***** Given data

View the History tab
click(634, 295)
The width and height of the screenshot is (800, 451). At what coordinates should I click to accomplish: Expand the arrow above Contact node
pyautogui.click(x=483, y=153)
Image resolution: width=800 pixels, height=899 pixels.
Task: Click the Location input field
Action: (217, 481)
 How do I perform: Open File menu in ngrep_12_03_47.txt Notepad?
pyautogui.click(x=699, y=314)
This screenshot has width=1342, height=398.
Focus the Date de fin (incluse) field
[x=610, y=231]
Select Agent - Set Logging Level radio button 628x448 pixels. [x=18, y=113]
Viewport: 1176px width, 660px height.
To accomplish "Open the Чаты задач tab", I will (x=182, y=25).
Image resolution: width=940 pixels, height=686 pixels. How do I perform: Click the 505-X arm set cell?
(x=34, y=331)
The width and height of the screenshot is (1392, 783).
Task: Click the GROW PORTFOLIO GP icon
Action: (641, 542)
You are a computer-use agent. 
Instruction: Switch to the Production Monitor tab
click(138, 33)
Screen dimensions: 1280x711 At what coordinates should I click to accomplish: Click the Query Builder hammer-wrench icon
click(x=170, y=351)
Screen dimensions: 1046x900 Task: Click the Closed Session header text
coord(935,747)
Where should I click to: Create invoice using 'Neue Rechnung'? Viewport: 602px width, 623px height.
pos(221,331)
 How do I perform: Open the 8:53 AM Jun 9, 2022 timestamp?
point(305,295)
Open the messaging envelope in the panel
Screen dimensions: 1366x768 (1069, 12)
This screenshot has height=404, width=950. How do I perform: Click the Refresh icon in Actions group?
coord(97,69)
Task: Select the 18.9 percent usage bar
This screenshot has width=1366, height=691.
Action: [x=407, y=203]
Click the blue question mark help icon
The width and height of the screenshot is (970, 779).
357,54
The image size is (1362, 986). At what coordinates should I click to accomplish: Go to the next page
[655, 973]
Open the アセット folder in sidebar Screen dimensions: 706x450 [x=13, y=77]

**********

Task item ->
Go through the listing above, count the lines that contain "Select", and state that number alone.

Result for this task ->
2